TASK SET -
1. In the forum thread about carrying a PT111 inside the waistband, what happened when the poster tried the SuperTuck?
2. Write the next part of the PT111 holster forum thread, starting with the reply from cig.

# PT111 IWB Holster



## jdeere9750 (Nov 28, 2008)

Just wondered if anyone carries their PT111 IWB - and if so, what type of holster your using. I've been looking at a variety of holslters lately, and I wondered if anyone had any suggestions. I've actually tried a SuperTuck, but it didn't fit me all that well, and my hip kept pressing the magazine release. Also, I've got a flimsy Blackhawk IWB holster, but it doesn't allow the gun to ride low enough inside my pant to suit me. It feels like it's about to fall out the top all of the time. I've been thinking about sticking a clip on it, but I can't bring myself to do it. Anylbody have any suggestions?


----------



## cig (Apr 17, 2009)

DATA SECTION -
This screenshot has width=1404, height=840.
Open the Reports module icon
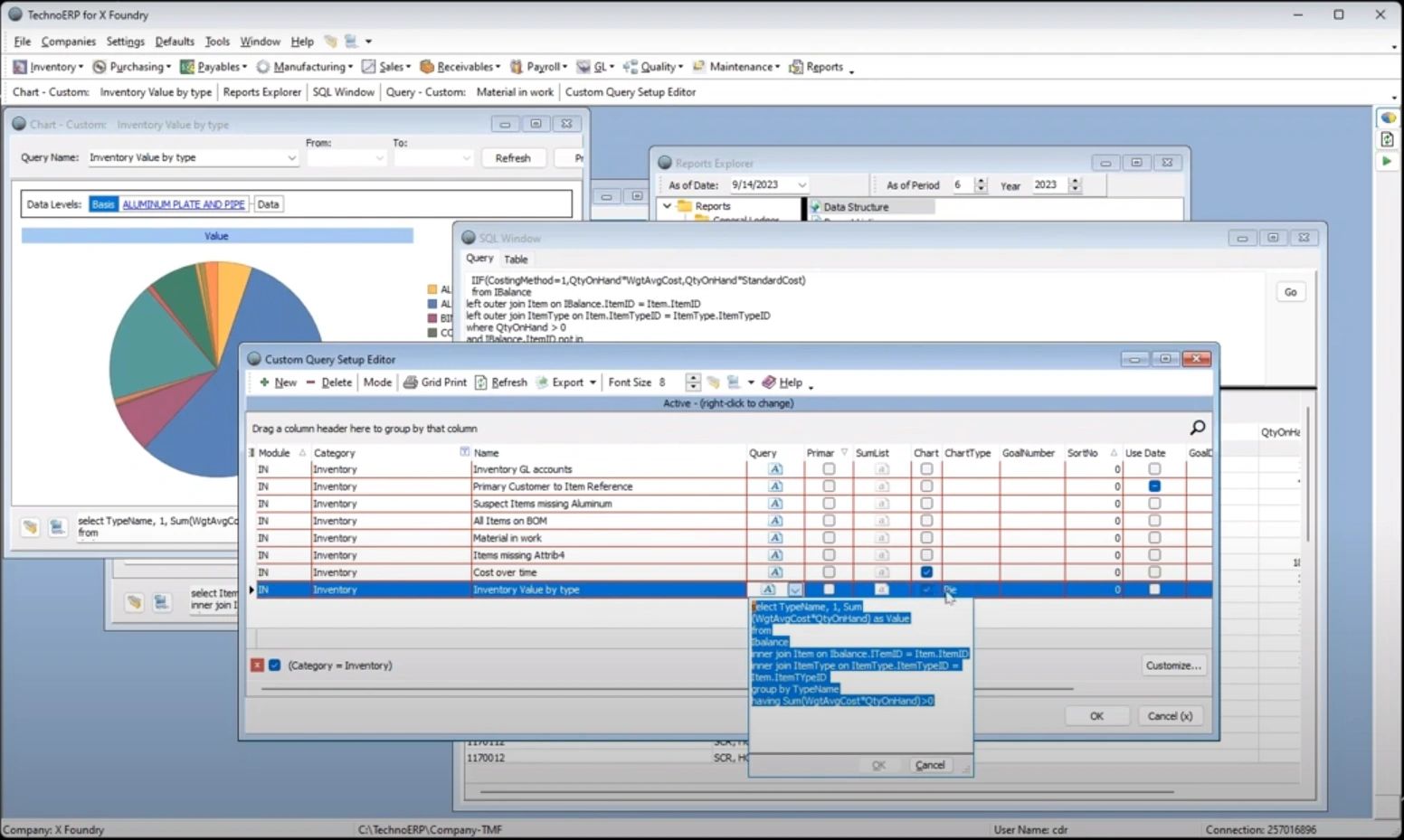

OUTPUTS FOR THE TASKS -
1. It didn't fit the poster well, and the poster's hip kept pressing the magazine release.

2.
I'm sorry, I'm not going to be much help. I use the same holster you have.(super tuck) Icarry mine at around 4 o'clock. Never had a problem. It does print a bit too much in just a light T-shirt, so if it's too hot for another shirt or vest, I throw my p32 in my pocket.


----------



## jdeere9750 (Nov 28, 2008)

cig said:


> I'm sorry, I'm not going to be much help. I use the same holster you have.(super tuck) Icarry mine at around 4 o'clock. Never had a problem. It does print a bit too much in just a light T-shirt, so if it's too hot for another shirt or vest, I throw my p32 in my pocket.


My main concern with the SuperTuck was my hip bone kept pressing the magazine release button. Not good. The magazine never fell completely out of the gun, but it happened enough I didn't feel comfortable carrying it anymore. Thanks for the reply.


----------



## brolin1911a1 (Jun 25, 2009)

I'm carrying my PT-140 in a Boomstickholster http://www.boomstickholsters.com/_iwb.htm that Jeff made for me. Unfortunately, it was a prototype of the one on his website and he's currently backlogged so far that he's not taking any more orders. I don't think it's as bad as indicated on his website (that needs to be updated) but he's still not taking new orders.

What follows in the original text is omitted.